Dataset entries
<<<<

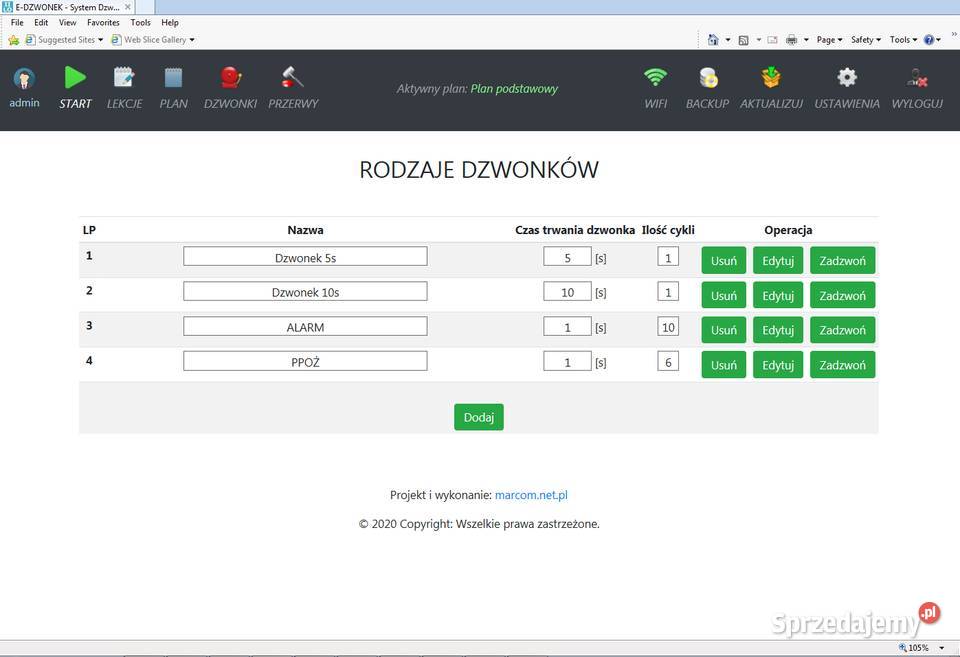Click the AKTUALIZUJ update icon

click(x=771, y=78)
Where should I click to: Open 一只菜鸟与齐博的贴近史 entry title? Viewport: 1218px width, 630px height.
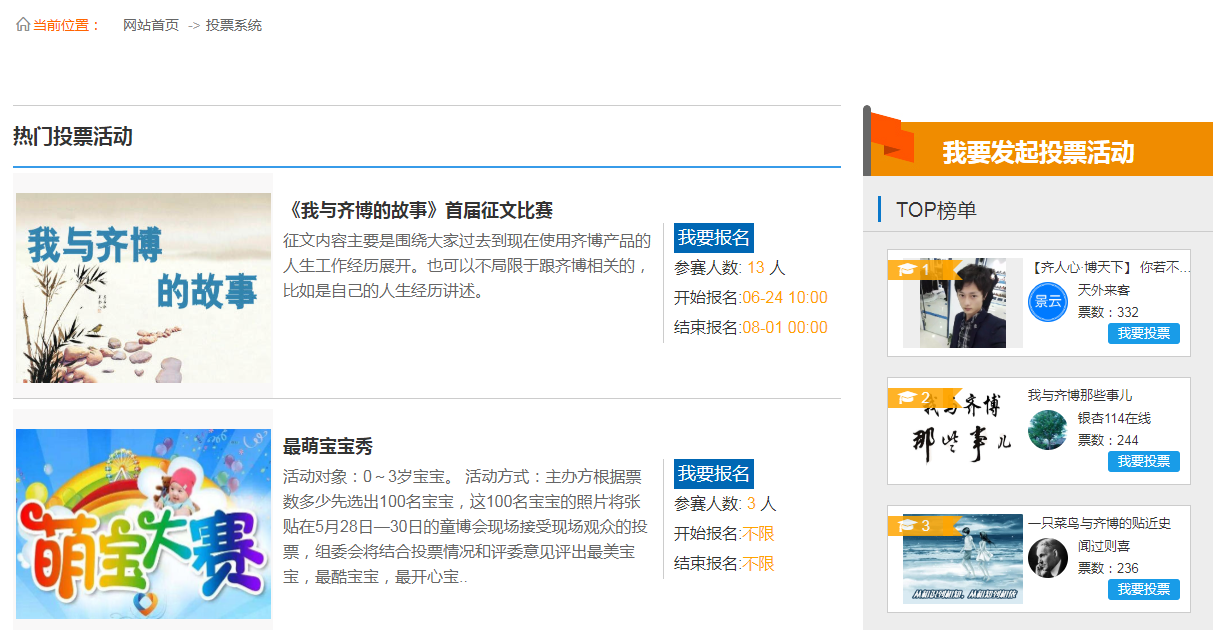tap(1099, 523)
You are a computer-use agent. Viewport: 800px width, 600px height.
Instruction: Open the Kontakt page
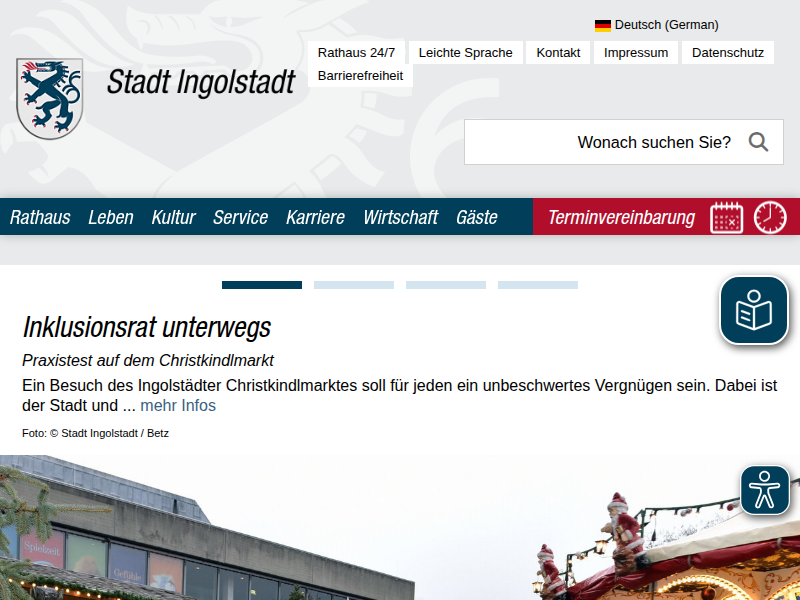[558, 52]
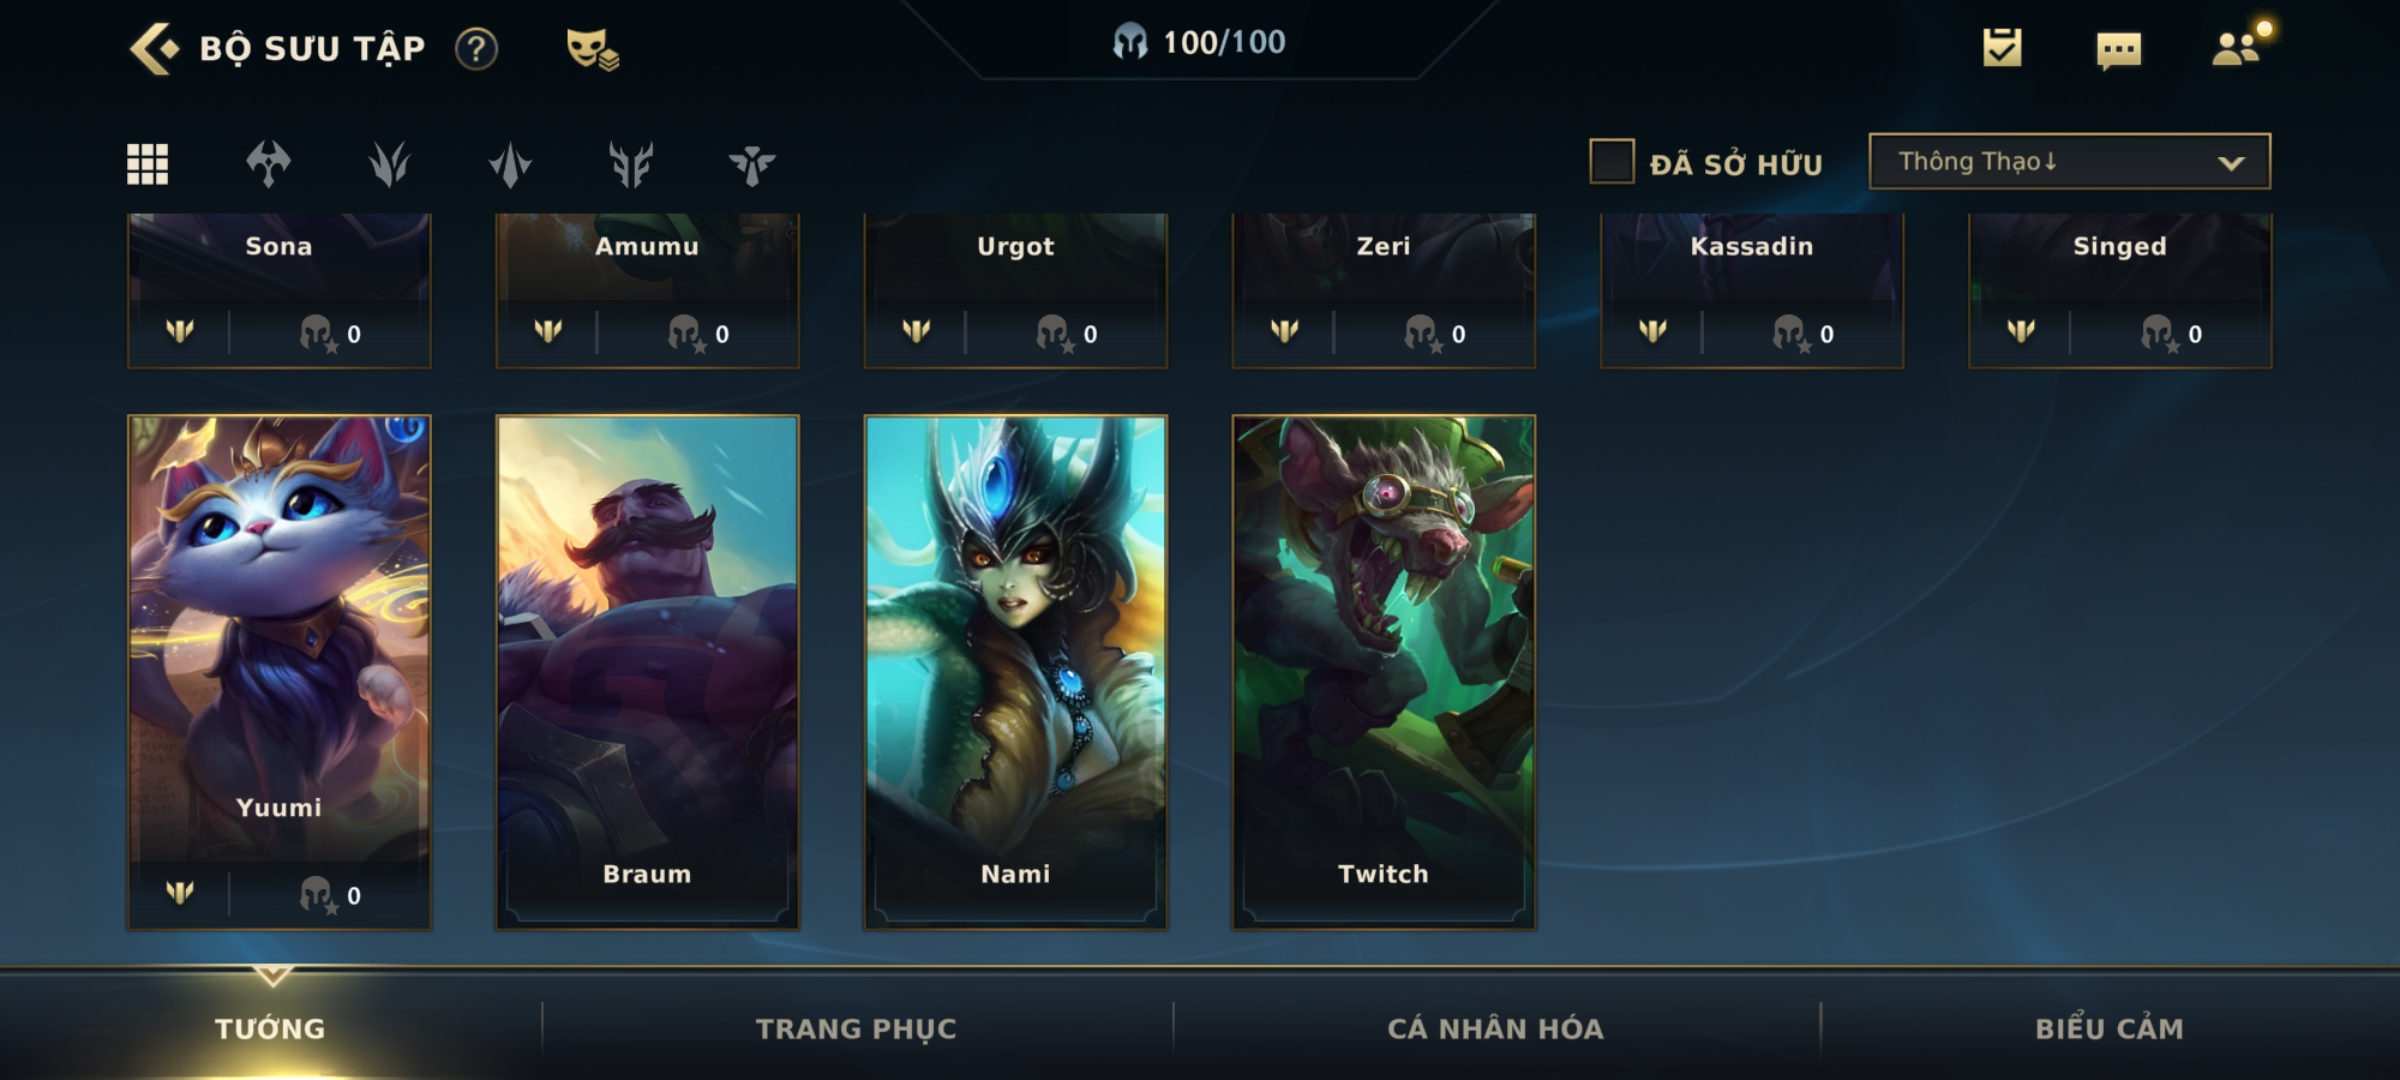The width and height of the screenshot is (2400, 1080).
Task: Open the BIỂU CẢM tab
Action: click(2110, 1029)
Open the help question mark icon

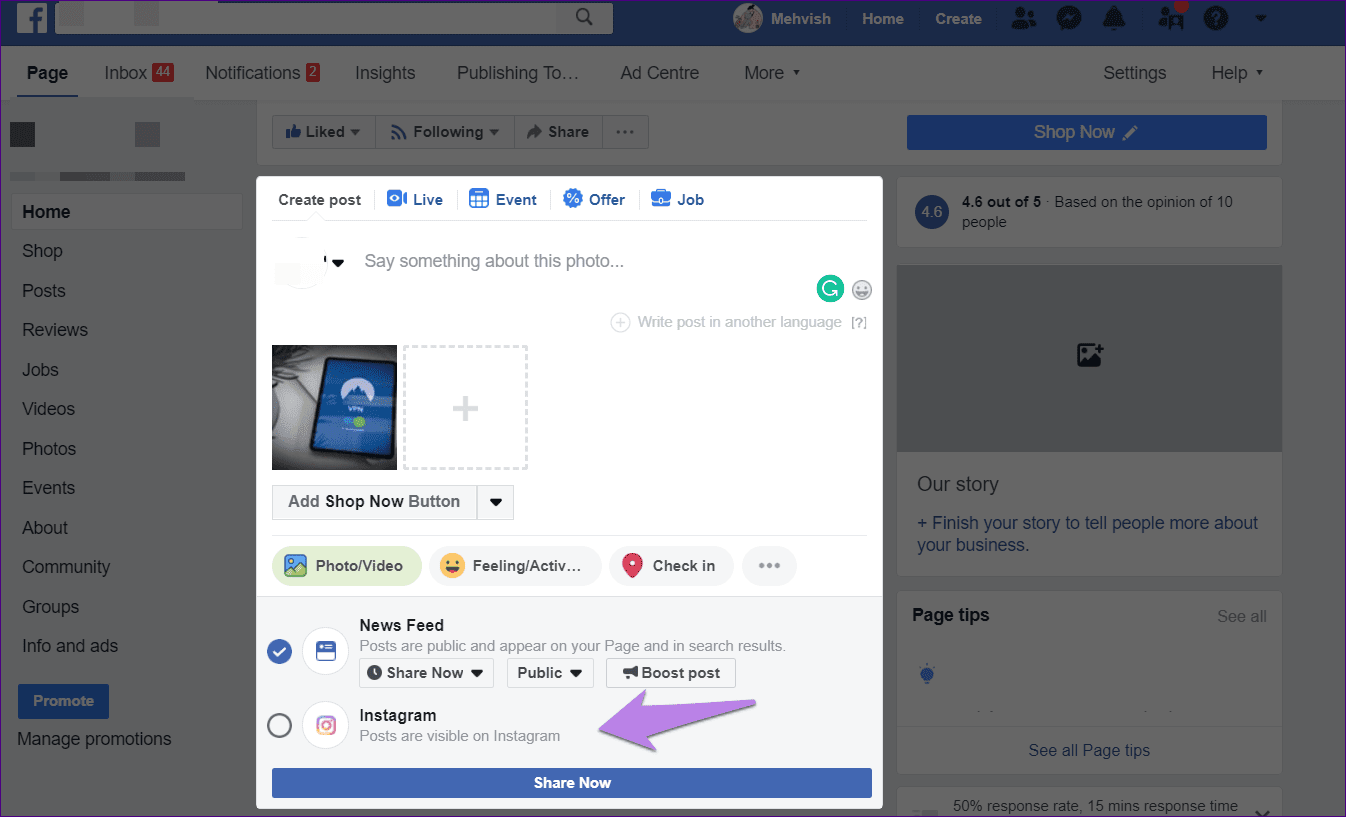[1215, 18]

>>>>

→ **Your instructions**
No pictures should appear in the copy. Reproduce exactly the lines from the line containing "Where should I" through the last line of the data, inclusive.

→ **Expected answer**
Where should I click to: Open 一只菜鸟与齐博的贴近史 entry title? Viewport: 1218px width, 630px height.
tap(1099, 523)
You are a computer-use agent. Viewport: 800px width, 600px height.
Instruction: Open the Kontakt page
[558, 52]
The width and height of the screenshot is (2400, 1080).
Task: Open the BIỂU CẢM tab
Action: click(2110, 1029)
Open the help question mark icon

[1215, 18]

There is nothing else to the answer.